═══ SOURCE MATERIAL ═══

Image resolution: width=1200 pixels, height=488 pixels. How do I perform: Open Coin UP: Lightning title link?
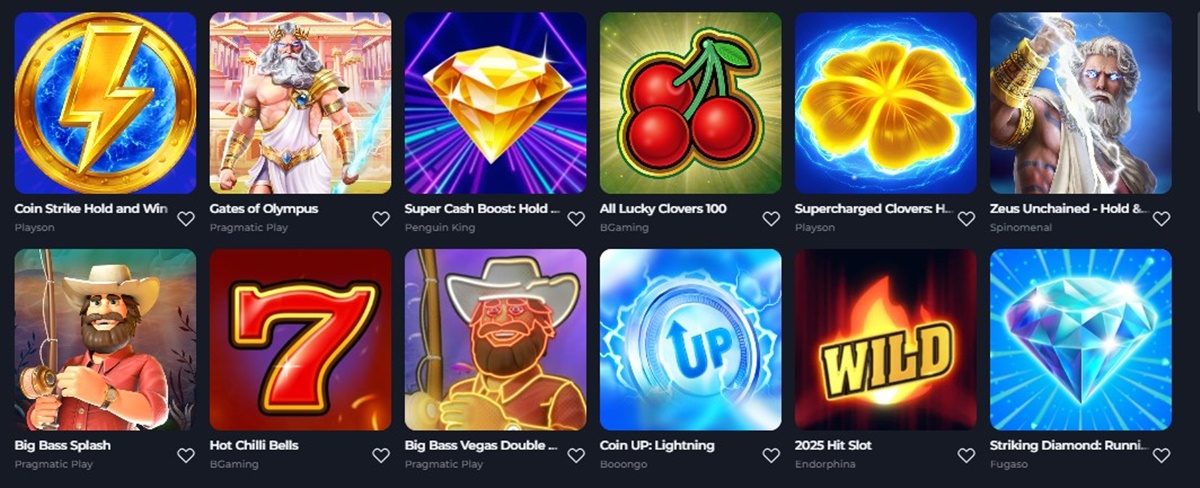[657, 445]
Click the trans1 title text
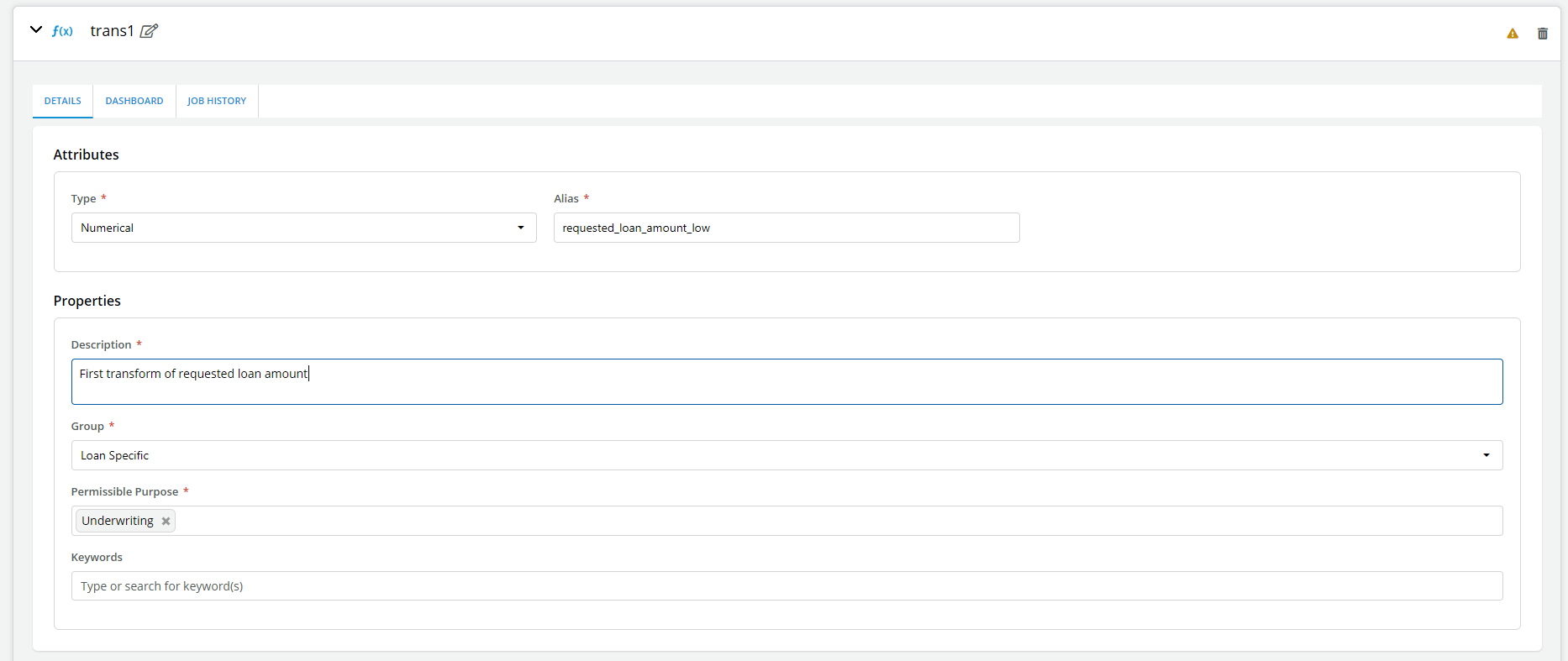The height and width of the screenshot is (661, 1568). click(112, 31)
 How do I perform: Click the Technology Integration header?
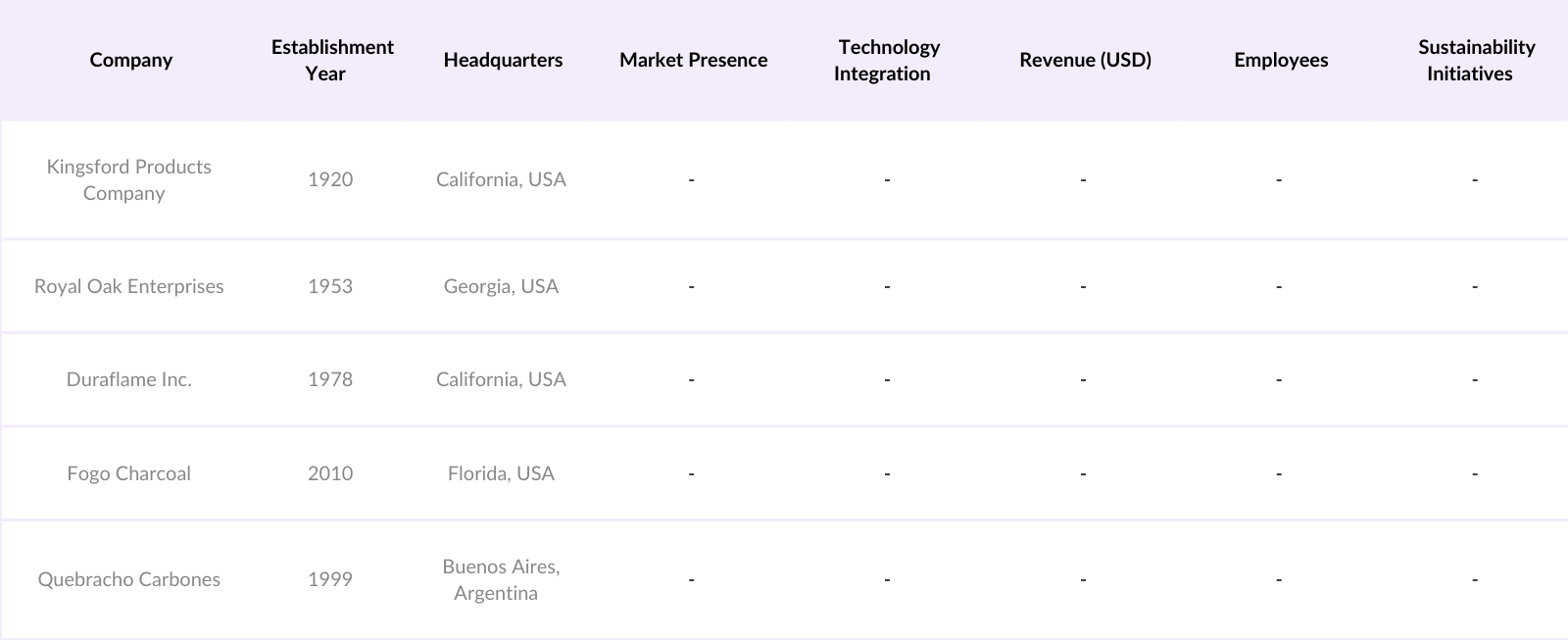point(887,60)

═══
═══ SOURCE MATERIAL ═══

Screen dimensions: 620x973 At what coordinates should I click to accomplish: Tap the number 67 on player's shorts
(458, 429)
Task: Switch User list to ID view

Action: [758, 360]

═══
═══ SOURCE MATERIAL ═══

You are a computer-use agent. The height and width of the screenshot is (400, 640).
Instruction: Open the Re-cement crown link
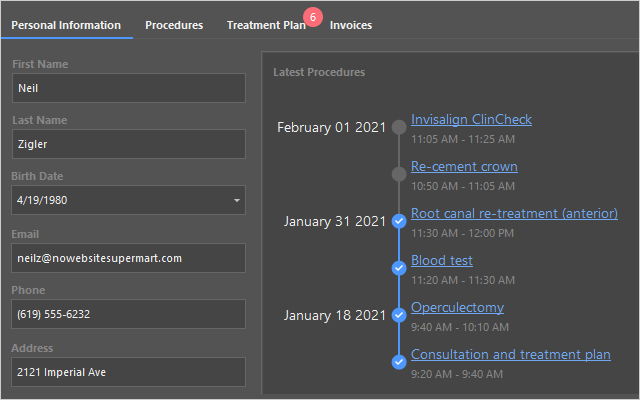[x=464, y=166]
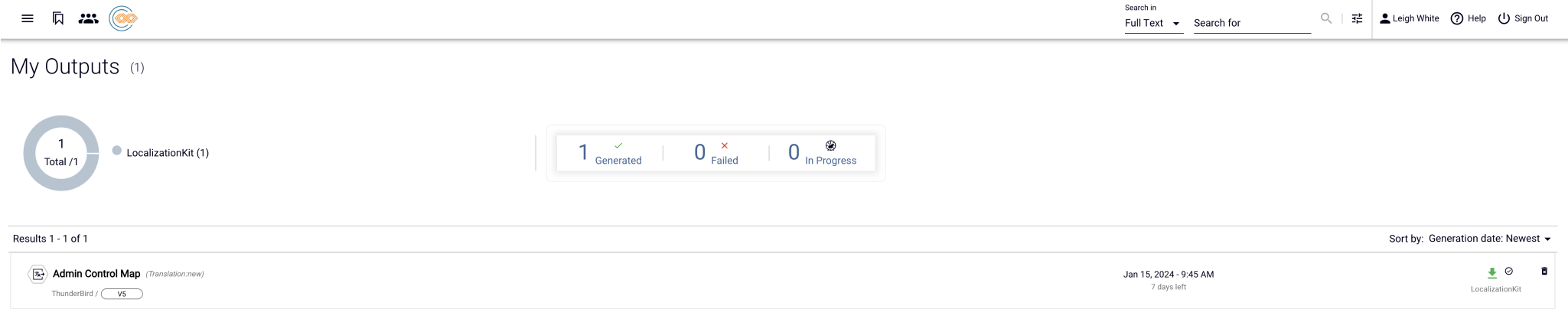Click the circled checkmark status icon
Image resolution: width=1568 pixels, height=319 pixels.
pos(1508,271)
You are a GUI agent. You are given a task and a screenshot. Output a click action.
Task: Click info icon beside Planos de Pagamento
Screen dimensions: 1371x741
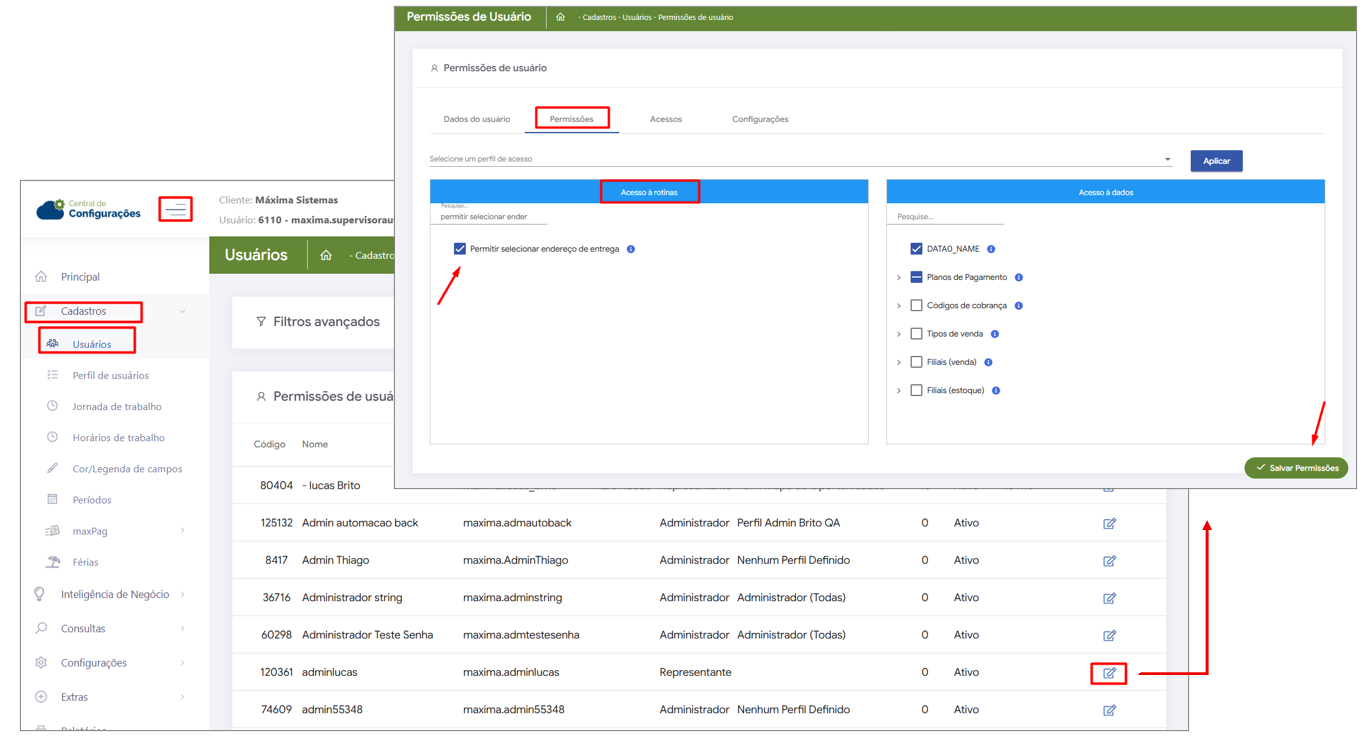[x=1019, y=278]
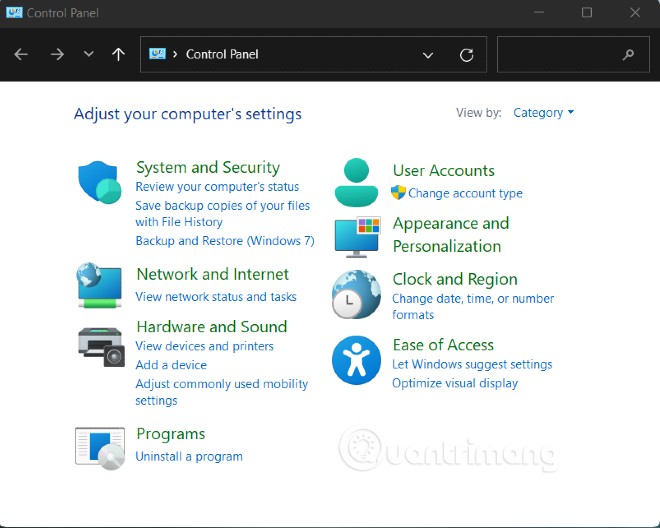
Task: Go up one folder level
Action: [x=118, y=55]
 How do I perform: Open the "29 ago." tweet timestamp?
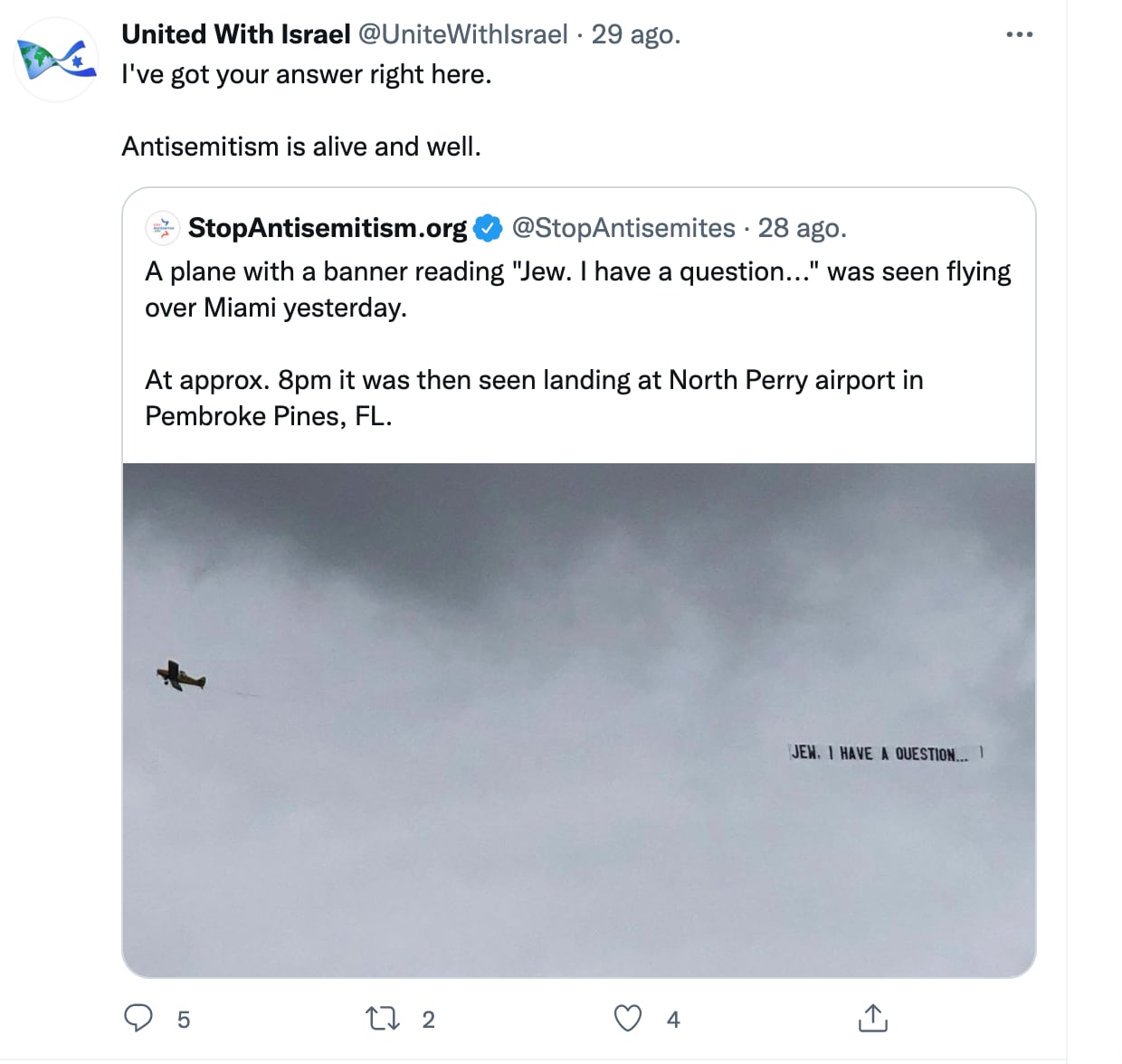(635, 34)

═══

[ABOUT THIS EXERCISE]
What lines in the data above contain the word "agent"? Show them all.

[ANSWER FOR THIS EXERCISE]
You are a computer-use agent. The height and width of the screenshot is (400, 640).
You are a GUI agent. You are given a task and a screenshot. Output a click action.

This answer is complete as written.